What is the difference between shareholder theory and stakeholder theory?
Shareholder theory, most associated with economist Milton Friedman's 1970 New York Times essay, holds that the social responsibility of business is to increase its profits for shareholders, within legal and ethical rules, and that managers who spend corporate resources on social goals are in effect imposing an unauthorized tax on shareholders. Stakeholder theory argues this is both ethically inadequate and strategically shortsighted: businesses that ignore the interests of employees, customers, and communities undermine the relationships that enable long-term value creation for everyone including shareholders.
What was the Business Roundtable's 2019 statement on corporate purpose?

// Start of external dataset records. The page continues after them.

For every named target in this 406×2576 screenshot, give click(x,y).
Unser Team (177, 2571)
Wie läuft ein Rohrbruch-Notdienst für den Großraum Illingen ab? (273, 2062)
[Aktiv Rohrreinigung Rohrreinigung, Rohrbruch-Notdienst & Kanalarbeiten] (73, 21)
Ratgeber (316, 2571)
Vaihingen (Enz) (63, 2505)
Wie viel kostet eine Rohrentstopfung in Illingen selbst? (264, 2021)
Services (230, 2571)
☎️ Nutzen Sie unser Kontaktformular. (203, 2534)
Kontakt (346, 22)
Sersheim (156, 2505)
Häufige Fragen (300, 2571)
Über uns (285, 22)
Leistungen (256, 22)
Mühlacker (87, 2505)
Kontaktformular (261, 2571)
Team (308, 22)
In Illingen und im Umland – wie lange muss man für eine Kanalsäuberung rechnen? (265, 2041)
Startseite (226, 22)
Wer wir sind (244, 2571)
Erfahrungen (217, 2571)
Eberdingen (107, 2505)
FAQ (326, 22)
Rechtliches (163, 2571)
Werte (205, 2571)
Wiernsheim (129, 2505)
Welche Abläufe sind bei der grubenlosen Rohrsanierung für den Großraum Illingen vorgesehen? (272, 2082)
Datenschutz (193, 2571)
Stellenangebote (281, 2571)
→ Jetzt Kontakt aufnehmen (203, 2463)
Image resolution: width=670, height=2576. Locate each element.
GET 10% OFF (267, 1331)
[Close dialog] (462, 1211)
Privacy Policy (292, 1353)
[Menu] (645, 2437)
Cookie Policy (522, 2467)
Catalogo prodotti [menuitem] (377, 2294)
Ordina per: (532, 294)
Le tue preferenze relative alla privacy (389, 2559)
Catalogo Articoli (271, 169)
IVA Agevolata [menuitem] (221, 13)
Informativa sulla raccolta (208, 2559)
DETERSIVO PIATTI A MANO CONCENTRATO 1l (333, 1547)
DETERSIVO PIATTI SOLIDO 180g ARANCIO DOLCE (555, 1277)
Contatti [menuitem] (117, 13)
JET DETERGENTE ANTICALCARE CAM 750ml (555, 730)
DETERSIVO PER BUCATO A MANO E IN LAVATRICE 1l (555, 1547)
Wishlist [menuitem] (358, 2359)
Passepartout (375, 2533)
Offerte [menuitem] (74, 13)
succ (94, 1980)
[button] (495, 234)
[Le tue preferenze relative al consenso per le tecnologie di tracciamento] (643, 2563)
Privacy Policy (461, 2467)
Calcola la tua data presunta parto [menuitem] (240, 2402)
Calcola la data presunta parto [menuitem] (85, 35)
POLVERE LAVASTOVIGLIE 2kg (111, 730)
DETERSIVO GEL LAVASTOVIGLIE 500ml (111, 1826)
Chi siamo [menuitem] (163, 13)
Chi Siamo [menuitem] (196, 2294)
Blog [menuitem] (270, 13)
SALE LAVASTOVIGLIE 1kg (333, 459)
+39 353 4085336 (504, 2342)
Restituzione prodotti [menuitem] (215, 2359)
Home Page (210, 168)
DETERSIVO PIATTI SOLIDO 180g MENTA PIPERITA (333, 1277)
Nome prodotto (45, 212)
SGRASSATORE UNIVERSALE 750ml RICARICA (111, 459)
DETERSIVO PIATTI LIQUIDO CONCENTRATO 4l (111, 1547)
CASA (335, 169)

In August 2019, the Business Roundtable — an association of CEOs of major American companies — issued a revised Statement on the Purpose of a Corporation signed by 181 CEOs. The statement explicitly moved away from shareholder primacy, declaring that corporations should deliver value to customers, invest in employees, deal fairly with suppliers, support communities, and generate long-term value for shareholders — in that order. Critics noted that the statement was aspirational and non-binding, and subsequent research found limited change in actual corporate behavior.
What is the connection between stakeholder theory and ESG?
ESG (Environmental, Social, and Governance) investing is, in part, an operational expression of stakeholder theory applied to capital markets. ESG frameworks evaluate companies on their treatment of non-shareholder stakeholders: environmental impact (suppliers, communities, the planet), social performance (employees, customers, supply chains), and governance practices (accountability to all stakeholders). The stakeholder theory framing provides the ethical rationale for why these dimensions should matter to investors beyond pure financial returns.
Do stakeholder-oriented companies actually perform better financially?
The empirical evidence is mixed but moderately positive. A 2019 meta-analysis by Orlitzky, Schmidt, and Rynes across 52 studies found a positive correlation between corporate social performance and financial performance. Harvard Business School research by Serafeim and colleagues found that companies that adopted stakeholder-relevant sustainability practices early outperformed industry peers on long-term stock returns. However, causality is difficult to establish — more profitable companies may simply have more resources to invest in stakeholder relationships rather than stakeholder investment causing profitability.